Genetic engineering techniques enable the expression of viral or bacterial antigens in the edible portion of plant cells . In theory, thus, transgenic foods could serve as oral vaccines, capable of stimulating the immune system, via mucosal immunity, to produce antibodies. A variety of crops (e.g. rice, maize, soybean and potatoes) are under study as potential bearers of edible vaccines against different infections, including Escherichia coli toxins, rabies virus, Helicobacter pylori bacteria, and type B viral hepatitis  

Conclusions

Modern genetic engineering is similar to techniques that have served humanity well for thousands of years and that the risks of unintended consequences are similar whether the variety is derived from the processes of GE or conventional gene alteration, it should come as no surprise that the GE crops currently on the market are as safe to eat and safe for the environment as organic or conventional foods. That is the conclusion reached by diverse agricultural and food experts.

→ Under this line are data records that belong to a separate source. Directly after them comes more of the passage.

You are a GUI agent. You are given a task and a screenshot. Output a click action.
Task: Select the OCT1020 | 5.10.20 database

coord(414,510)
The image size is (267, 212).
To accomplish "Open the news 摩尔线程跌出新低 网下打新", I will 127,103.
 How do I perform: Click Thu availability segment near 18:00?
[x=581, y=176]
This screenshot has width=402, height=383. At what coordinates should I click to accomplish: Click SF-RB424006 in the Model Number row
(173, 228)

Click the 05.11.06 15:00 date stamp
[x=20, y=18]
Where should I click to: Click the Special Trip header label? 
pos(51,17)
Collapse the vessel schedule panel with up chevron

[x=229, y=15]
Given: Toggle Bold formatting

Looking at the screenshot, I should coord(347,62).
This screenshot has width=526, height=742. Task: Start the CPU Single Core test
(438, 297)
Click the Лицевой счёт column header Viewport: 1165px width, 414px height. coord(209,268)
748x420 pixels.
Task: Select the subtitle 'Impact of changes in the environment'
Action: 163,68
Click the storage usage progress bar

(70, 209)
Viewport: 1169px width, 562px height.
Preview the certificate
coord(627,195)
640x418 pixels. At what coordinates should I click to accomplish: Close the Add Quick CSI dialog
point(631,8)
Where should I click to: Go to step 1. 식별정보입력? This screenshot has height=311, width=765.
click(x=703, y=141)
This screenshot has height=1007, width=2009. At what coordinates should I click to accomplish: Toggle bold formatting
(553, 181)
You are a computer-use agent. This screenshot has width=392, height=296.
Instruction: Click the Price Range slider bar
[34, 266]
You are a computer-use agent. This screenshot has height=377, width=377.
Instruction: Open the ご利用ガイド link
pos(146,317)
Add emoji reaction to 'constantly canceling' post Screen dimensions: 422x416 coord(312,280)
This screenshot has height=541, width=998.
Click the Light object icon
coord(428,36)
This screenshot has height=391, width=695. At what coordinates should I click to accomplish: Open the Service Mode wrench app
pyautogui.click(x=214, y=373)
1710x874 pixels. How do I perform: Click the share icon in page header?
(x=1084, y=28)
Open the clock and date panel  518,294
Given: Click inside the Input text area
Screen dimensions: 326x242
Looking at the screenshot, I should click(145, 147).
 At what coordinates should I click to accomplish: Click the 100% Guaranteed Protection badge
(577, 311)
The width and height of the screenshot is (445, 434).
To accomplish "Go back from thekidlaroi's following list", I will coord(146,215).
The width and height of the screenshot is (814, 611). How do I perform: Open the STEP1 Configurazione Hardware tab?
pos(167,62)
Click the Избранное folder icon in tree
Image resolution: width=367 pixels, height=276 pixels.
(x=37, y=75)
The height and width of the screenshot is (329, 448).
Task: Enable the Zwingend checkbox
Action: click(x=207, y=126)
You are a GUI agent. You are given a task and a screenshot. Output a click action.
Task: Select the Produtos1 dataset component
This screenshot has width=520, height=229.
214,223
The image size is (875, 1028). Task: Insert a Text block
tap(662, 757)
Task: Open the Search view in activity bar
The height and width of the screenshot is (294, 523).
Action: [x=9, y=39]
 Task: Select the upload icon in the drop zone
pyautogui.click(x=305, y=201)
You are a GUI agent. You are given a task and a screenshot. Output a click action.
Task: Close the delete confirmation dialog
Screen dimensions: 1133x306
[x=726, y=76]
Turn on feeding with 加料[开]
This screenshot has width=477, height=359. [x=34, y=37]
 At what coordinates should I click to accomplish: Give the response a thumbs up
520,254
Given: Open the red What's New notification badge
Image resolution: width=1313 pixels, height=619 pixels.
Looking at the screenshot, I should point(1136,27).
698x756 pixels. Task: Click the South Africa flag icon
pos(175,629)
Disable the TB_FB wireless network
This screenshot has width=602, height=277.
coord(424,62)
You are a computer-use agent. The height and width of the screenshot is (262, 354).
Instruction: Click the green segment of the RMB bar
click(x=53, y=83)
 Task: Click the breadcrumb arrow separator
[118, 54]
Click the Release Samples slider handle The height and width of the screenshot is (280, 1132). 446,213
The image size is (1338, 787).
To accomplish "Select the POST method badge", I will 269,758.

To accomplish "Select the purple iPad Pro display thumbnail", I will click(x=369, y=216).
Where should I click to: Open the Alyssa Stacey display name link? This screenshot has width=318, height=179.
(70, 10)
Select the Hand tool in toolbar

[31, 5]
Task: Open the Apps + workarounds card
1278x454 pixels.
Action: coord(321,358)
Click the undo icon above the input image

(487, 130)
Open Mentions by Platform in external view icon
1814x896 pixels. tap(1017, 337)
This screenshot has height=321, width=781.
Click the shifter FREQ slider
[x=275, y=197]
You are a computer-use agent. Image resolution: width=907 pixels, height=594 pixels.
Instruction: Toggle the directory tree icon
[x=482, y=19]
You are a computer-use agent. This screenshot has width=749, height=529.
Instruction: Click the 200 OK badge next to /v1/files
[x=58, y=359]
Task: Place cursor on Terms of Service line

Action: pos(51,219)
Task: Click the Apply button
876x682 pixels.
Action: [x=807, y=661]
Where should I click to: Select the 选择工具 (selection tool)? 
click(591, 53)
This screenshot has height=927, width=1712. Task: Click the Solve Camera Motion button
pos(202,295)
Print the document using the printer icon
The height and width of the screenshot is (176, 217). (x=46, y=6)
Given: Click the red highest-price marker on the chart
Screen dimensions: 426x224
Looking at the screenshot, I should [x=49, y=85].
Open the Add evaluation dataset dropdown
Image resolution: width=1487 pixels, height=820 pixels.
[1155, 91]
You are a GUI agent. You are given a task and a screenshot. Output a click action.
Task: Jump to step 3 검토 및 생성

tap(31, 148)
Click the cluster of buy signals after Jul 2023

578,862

There is broad consensus on this point among highly regarded science-based organizations in the United States and abroad, including the American Medical Association, the National Academy of Sciences, the World Health Organization, and European Commission Joint Research Centre. In the twenty three years since GE crops were first grown commercially, not a single instance of adverse health or environmental effects has been documented.